Un test SRY était réalisé vers 4,5 semaines de grossesse: en cas de SRY négatif, le traitement par dexaméthasone était immédiatement instauré. Un diagnostic prénatal par biopsie trophoblastique était réalisé à 9-10 semaines de grossesse permettant une analyse du caryotype et une étude moléculaire. Le traitement n’était poursuivi qu’en cas de fœtus de sexe féminin atteint. La bonne observance thérapeutique était jugée sur les prélèvements maternels de cortisol, SDHA ainsi qu’un dosage de l’estriol afin de s’assurer du bon freinage surrénalien fœtal.

L’analyse concerne  258 fœtus à risque ; parmi les 124 fœtus de sexe féminin, 112 mères avaient débuté le traitement avant 6 semaines ; 17 étaient atteints (14 de bloc en 21 et 3 de bloc en 11 hydroxylase). A la naissance, 12 petites filles présentaient des organes génitaux externes normaux à la naissance. Il était noté chez 3 filles une virilisation modérée (fusion postérieure des petites lèvres sans clitoridomégalie) nécessitant un acte chirurgical minime (DXM débuté à 4,3, 6,4 et 7 semaines de grossesse) et chez 2 une virilisation sévère (Prader stade 5 et 3). La DXM avait été débutée trop tard pour la fille née au stade Prader 5. Pour celle née au stade Prader 3, sa mère n’avait consulté qu’à 13 semaines de grossesse malgré le conseil génétique préconceptionnel.

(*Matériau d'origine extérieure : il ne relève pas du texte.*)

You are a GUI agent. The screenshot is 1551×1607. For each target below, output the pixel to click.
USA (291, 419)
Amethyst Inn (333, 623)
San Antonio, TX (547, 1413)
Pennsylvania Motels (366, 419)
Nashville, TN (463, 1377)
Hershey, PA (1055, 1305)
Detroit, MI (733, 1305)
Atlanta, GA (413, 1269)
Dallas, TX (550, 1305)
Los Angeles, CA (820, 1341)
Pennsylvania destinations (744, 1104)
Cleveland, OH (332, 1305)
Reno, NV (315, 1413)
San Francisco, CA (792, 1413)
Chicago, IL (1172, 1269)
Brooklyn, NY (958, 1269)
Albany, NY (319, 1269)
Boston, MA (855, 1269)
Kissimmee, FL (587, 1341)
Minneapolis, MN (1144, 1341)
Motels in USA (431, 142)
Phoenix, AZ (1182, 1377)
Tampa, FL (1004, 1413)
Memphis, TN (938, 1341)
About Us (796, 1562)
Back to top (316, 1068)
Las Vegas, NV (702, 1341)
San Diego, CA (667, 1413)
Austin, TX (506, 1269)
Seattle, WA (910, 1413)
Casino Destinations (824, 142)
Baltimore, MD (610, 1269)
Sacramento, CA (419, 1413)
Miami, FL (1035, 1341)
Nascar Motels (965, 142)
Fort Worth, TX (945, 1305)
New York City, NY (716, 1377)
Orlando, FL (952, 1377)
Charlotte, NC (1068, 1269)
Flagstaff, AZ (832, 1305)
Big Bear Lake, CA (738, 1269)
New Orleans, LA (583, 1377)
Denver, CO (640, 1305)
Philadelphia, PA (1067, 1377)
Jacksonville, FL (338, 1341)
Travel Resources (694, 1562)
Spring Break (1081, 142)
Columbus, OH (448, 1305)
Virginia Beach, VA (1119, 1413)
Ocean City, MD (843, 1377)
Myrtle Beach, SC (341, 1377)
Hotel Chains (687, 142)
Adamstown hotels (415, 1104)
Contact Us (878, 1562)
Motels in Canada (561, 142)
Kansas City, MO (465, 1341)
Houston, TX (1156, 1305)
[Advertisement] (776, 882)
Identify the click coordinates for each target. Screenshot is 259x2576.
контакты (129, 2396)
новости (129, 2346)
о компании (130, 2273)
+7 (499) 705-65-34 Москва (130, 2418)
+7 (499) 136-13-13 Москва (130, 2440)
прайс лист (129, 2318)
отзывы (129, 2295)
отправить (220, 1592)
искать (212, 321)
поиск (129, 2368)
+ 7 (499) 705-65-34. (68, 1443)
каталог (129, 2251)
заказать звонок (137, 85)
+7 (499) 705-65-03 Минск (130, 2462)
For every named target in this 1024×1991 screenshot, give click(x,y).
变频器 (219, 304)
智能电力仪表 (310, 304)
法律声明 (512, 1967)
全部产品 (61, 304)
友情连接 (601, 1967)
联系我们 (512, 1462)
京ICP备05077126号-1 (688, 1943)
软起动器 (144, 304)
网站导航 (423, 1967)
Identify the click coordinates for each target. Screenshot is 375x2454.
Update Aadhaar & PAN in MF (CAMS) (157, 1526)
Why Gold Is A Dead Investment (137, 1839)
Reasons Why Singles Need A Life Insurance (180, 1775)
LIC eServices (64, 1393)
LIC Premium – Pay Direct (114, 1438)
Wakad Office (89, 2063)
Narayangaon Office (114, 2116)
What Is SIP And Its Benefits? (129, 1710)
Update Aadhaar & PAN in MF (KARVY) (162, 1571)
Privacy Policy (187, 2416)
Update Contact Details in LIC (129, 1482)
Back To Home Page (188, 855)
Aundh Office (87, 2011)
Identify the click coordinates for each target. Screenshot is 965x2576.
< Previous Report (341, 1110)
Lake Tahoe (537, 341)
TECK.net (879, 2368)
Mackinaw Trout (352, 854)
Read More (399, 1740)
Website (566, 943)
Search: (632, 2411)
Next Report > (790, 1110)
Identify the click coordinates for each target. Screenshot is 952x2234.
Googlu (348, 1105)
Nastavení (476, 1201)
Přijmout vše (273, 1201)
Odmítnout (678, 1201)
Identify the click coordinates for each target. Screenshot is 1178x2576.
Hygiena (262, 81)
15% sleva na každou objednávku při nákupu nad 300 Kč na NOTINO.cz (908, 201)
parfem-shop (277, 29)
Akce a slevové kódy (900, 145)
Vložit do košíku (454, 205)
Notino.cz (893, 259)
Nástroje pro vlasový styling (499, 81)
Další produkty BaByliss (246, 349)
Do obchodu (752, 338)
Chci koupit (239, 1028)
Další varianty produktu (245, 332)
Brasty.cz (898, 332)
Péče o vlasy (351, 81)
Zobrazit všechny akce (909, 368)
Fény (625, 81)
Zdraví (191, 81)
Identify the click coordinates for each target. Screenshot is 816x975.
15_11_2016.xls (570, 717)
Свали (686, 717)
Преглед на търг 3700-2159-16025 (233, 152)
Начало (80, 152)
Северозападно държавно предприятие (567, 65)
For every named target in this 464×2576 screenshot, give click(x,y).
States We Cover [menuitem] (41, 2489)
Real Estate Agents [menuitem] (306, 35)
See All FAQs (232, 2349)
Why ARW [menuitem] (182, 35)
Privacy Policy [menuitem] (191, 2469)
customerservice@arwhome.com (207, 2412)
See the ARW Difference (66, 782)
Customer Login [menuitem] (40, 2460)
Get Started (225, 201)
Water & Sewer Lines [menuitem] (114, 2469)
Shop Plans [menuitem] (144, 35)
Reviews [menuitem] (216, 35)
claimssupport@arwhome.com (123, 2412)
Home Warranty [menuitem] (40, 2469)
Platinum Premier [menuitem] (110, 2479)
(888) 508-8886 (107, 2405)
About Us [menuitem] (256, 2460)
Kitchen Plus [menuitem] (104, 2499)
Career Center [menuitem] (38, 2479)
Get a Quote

107 filles n’étaient pas atteintes permettant l’arrêt du traitement. Pour 7 grossesses, le refus du diagnostic prénatal par la mère avait conduit à poursuivre la DXM jusqu’à a fin de la grossesse.

Le protocole proposé a permis d‘éviter le traitement chez les garçons, d’initier le traitement avant 7 semaines de grossesse et de ne le maintenir jusqu’à la fin de grossesse qu’en cas de fœtus féminin atteint, évitant ainsi la virilisation. Cette attitude impose cependant un génotype familial avant le début de la grossesse, une information préalable des futurs parents sur le traitement par DXM, une prise en charge  précoce des femmes enceintes en centre spécialisé avec réalisation rapide du test SRY, une mise en route rapide du traitement, un suivi endocrinologique et biologique durant toute la grossesse et une éducation des pédiatres afin de prendre en charge ces enfants dès la naissance pour éviter les pertes en sel chez les garçons non diagnostiqués.

Le rôle de la dexaméthasone sur les fonctions cognitives ultérieures de l’enfant reste cependant encore mal défini, les études de suivi des enfants sont attendues avec impatience.

 

Tardy-Guidollet V, Menessa R, Costa JM, et al. New management strategy of pregnancies at risk of congenital adrenal hyperplasia using fetal sex determination in maternal serum : french cohort of 258 cases (2002-2011). J Clin Endocrinol Metab 99: 1180-1188,2014.